Foundations of System Design · Chapter 41 of 42

Latency vs Throughput

Akhil Sharma

 15 min 

← → to navigate

Latency vs Throughput

Two metrics that define system performance — how fast a single request completes and how many requests the system handles per second.

⚡ Latency vs Throughput: The Highway Story

This is one of the most misunderstood concepts in system design. Let's clear it up with a story.

The Road Trip Analogy

Imagine you need to transport 100 people from City A to City B:

Scenario 1: The Ferrari Approach (Low Latency)

Use a Ferrari: ━━━━━━━━━━━━━━━━━━━━━━━━━━━━━━━

Speed: 200 mph (VERY FAST!) Seats: 2 people per trip

Trip 1: Drive 2 people (30 minutes)

Trip 2: Drive 2 people (30 minutes)

Trip 3: Drive 2 people (30 minutes)

... Trip 50: Drive last 2 people (30 minutes)

Total time: 25 hours

First person arrives: After 30 minutes ✓ (Low latency!) Last person arrives: After 25 hours ❌ (Low throughput!)

Latency:

How long ONE person takes to arrive (30 minutes)

✓ Throughput: How many people arrive per hour (4 people/hour) ❌

Scenario 2: The Bus Approach (High Throughput)

Use a Bus:

━━━━━━━━━━━━━━━━━━━━━━━━━━━━━━━

Speed: 60 mph (slower)

Seats: 50 people per trip

Trip 1: Drive 50 people (1 hour)

Trip 2: Drive 50 people (1 hour)

Total time: 2 hours

First person arrives: After 1 hour ❌ (Higher latency!)

Last person arrives: After 2 hours ✓ (High throughput!)

Latency: How long ONE person takes to arrive (1 hour)

❌ Throughput: How many people arrive per hour (50 people/hour) ✓

The Key Insight

Think of it this way:

Latency: The speed of ONE trip
Throughput: The volume over time

Real System Examples

Example 1: Web Server Comparison

Server A: Optimized for Low Latency

━━━━━━━━━━━━━━━━━━━━━━━━━━━━━━━━━━

Response time per request: 10ms (FAST!) Concurrent requests: 100 Requests per second: 100 ÷ 0.01 = 10,000/sec

Great for: Real-time applications, APIs Use case: Stock trading, gaming

Server B: Optimized for High Throughput

━━━━━━━━━━━━━━━━━━━━━━━━━━━━━━━━━━━━━━

Response time per request: 100ms (slower) Concurrent requests: 10,000 Requests per second: 10,000 ÷ 0.1 = 100,000/sec

Great for: Batch processing, data pipelines Use case: Analytics, video encoding

Connection to TCP: Remember TCP's flow control with sliding windows? That's managing throughput! TCP adjusts how much data flows based on network capacity. But each individual packet still has latency (round-trip time). TCP optimizes for reliable throughput, not necessarily lowest latency.

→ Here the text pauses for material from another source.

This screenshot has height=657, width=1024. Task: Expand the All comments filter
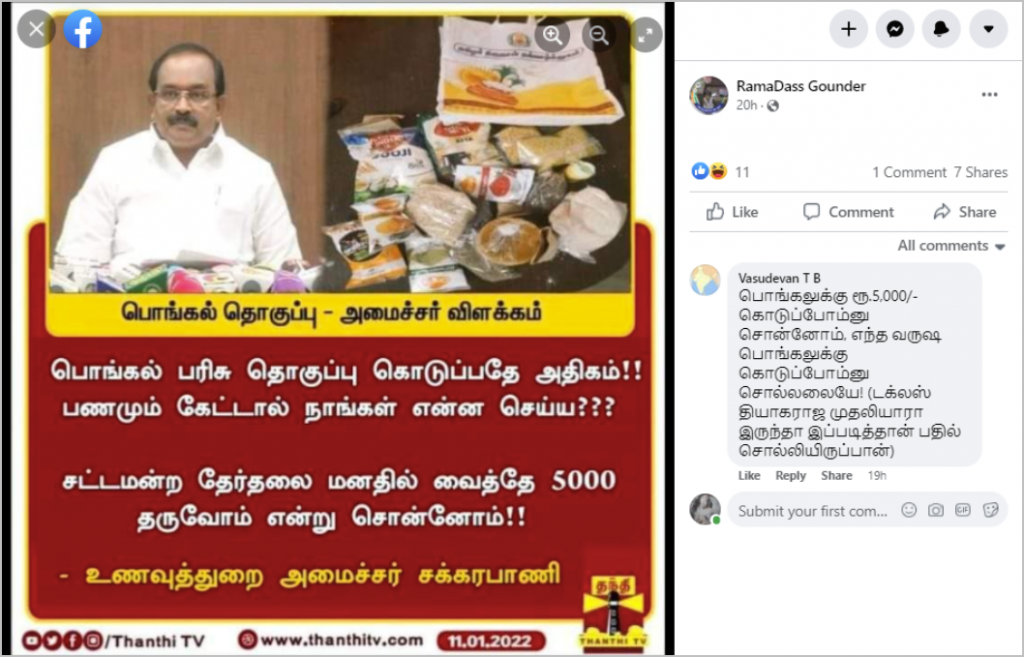(951, 246)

Example 2: Database Query Design

Let's see a real scenario:

Task: Fetch 1 million user records

━━━━━━━━━━━━━━━━━━━━━━━━━━━━━━━━

Approach A: Low Latency (One at a time)

───────────────────────────────────────

Latency per user: 5ms (2ms query + 1ms process + 2ms network) Throughput: 1,000,000 users ÷ 5ms = 200 users/second Total time: 5,000 seconds (83 minutes!) ❌

Approach B: High Throughput (Batches)

────────────────────────────────────

Latency for first batch: 100ms (slower per user!) Throughput: 10,000 users/batch × 10 batches/sec = 100,000 users/sec Total time: 10 seconds (Much better!) ✓

The Tradeoff:

Individual user latency INCREASED (5ms → 100ms) But overall throughput INCREASED 500x!

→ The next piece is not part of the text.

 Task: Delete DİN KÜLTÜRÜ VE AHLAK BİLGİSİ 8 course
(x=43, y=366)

Sometimes you sacrifice latency for throughput!

The Water Pipe Analogy

This is a way to explain it:

Latency = How fast water flows through the pipe

━━━━━━━━━━━━━━━━━━━━━━━━━━━━━━━━━━━━━━━━━━

Throughput = How much total water flows

━━━━━━━━━━━━━━━━━━━━━━━━━━━━━━━━━━━━━━━━

The Tradeoff:

━━━━━━━━━━━━━━━━━━━━━━━━━━━━━━━━━━━━━━━━

Thin pipe: Fast flow (low latency), less volume (low throughput) Thick pipe: Slow flow (high latency), more volume (high throughput)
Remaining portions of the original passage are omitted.